そして、ワンピースの女性が”デパートへ買い物にでも行ってきたような”雰囲気でいられた理由はすぐに分かりました。ワンピースの女性と一緒に出てきた男性医師に名前を呼ばれ、入院手続きの時腕につけられたリストバンドのバーコードを機械で読み取られます。それから中に入ると広い部屋の真ん中に、SF映画にでも出てきそうな「リニアック」の機械がありました。
男性医師に促されるまま鉄のベッドに横になると、上にリニアックの照射部が見えます。赤い照準線の奥は暗くて見えませんが、医師はここから放射線が出てくると説明してくれました。
そこに映る自分の顔を見ながら、なぜか恐怖や悲しみよりも”ワクワク”したのを覚えています。昔からSF映画が大好きだったので、なにか自分が宇宙船にでも乗っているような気分になったのです。この趣向は後の入院・治療生活の中で気力を保つのにとても役立ちました。

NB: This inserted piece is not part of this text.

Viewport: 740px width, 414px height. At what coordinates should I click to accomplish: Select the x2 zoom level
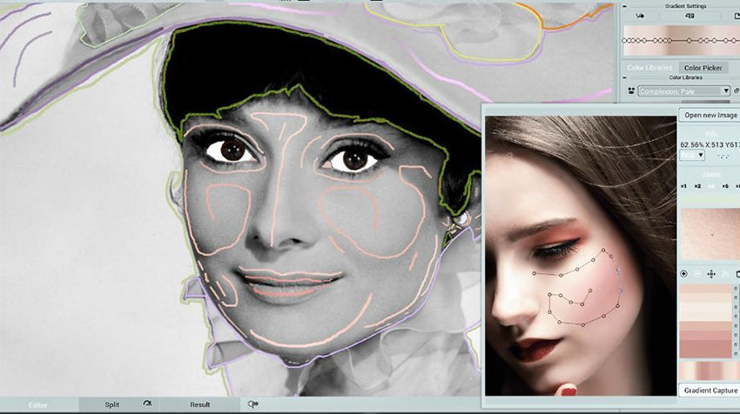pyautogui.click(x=697, y=186)
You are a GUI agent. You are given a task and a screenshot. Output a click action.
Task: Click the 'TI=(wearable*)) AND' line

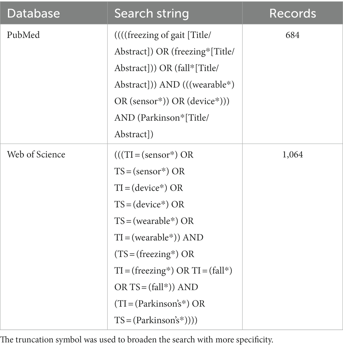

看護師さんの説明通り治療はあっという間に終わり、痛くもかゆくもなく、リニアックが回転・照射する小気味良い音だけが室内に響いていた5分間。「本当にこんなのでがんが消えるのだろうか?」と少しだけ不安に思ってしまったほどです。
頼もしい仲間の存在
初めての治療を終えて病室に戻ると、入口で同室の方と初めて出会いました。施設説明、治療、今後の説明と慌ただしかったので、同室の方に挨拶する時間もなかったのです。
入口でばったり出会い、初めて挨拶を交わしたのは隣のベッドの方でした。60代後半のその女性は、私と同じ「子宮頸がん」の「扁平上皮癌」の治療で入院されていると自己紹介してくれました。更に治療法も私と同じ化学放射線同時併用療法(CCRT)とのこと。
「ステージ3でがんの大きさは10㎝を超えていたのに、それが2週間で半分以下にまで小さくなったの」というその女性の言葉に、私はとても勇気つけられました。そして「この治療で私のがんは消える」そう強く確信したのです。
夕食の時間には他の同室者の方も戻ってきたので挨拶を交わし、夕食を食べながら自己紹介をしました。孫が生まれたばかりのおばあちゃん、お子さんが生まれたばかりなのにがんが分かった同年代の方……
私は自分の事を「30歳でがんになった、だれよりも不幸な人間」だと思っていたのですが、とても恥ずかしい気持ちになりました。年齢なんて関係なく、皆それぞれがんになった事によって辛い思いをしているのに、なんて自己中心的な考えを持っていたのだろうと。
「皆で乗り越えて退院しようね」
夕食後、消灯までおしゃべりするのが日課になり、寝る前には必ず誰かがそう言っていました。副作用で辛いとき、ふいに不安の穴に落ちてしまった日などはどんなにこの言葉に励まされた事か。同室だった皆さまには感謝してもしきれません。